Data records:
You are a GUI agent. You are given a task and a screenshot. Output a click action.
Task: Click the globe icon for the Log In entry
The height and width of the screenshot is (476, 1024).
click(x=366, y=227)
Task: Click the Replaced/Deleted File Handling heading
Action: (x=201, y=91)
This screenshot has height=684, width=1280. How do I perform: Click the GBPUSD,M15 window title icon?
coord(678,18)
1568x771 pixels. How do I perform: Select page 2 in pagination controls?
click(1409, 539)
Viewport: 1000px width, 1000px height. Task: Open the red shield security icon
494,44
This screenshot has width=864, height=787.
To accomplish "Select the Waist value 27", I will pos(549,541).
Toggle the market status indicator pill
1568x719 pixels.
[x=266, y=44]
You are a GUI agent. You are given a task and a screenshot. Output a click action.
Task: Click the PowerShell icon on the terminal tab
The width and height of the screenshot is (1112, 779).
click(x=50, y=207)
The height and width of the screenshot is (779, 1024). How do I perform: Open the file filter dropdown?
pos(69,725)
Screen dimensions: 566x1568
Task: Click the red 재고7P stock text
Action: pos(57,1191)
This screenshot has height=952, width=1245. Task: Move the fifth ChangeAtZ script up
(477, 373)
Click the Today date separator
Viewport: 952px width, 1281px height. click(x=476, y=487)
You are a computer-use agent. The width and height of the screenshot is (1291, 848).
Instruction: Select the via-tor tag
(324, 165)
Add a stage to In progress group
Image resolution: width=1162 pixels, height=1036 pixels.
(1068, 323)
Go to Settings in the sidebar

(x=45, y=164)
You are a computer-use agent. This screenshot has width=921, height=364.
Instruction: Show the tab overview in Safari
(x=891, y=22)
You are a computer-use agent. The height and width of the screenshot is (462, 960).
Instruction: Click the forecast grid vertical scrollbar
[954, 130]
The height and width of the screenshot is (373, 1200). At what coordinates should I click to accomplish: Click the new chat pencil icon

What the task requires: You are asked to reproduce word for word the line containing "1568x719 pixels." and every subsequent line through the end of the entries.

Exercise response:
1568x719 pixels.
[x=266, y=44]
You are a GUI agent. You are given a task and a screenshot. Output a click action.
Task: Click the PowerShell icon on the terminal tab
The width and height of the screenshot is (1112, 779).
click(x=50, y=207)
The height and width of the screenshot is (779, 1024). How do I perform: Open the file filter dropdown?
pos(69,725)
Screen dimensions: 566x1568
Task: Click the red 재고7P stock text
Action: pos(57,1191)
This screenshot has height=952, width=1245. Task: Move the fifth ChangeAtZ script up
(477, 373)
Click the Today date separator
Viewport: 952px width, 1281px height. click(x=476, y=487)
You are a computer-use agent. The width and height of the screenshot is (1291, 848).
Instruction: Select the via-tor tag
(324, 165)
Add a stage to In progress group
Image resolution: width=1162 pixels, height=1036 pixels.
(1068, 323)
Go to Settings in the sidebar

(x=45, y=164)
You are a computer-use agent. This screenshot has width=921, height=364.
Instruction: Show the tab overview in Safari
(x=891, y=22)
You are a computer-use agent. The height and width of the screenshot is (462, 960).
Instruction: Click the forecast grid vertical scrollbar
[954, 130]
The height and width of the screenshot is (373, 1200). At what coordinates should I click to accomplish: Click the new chat pencil icon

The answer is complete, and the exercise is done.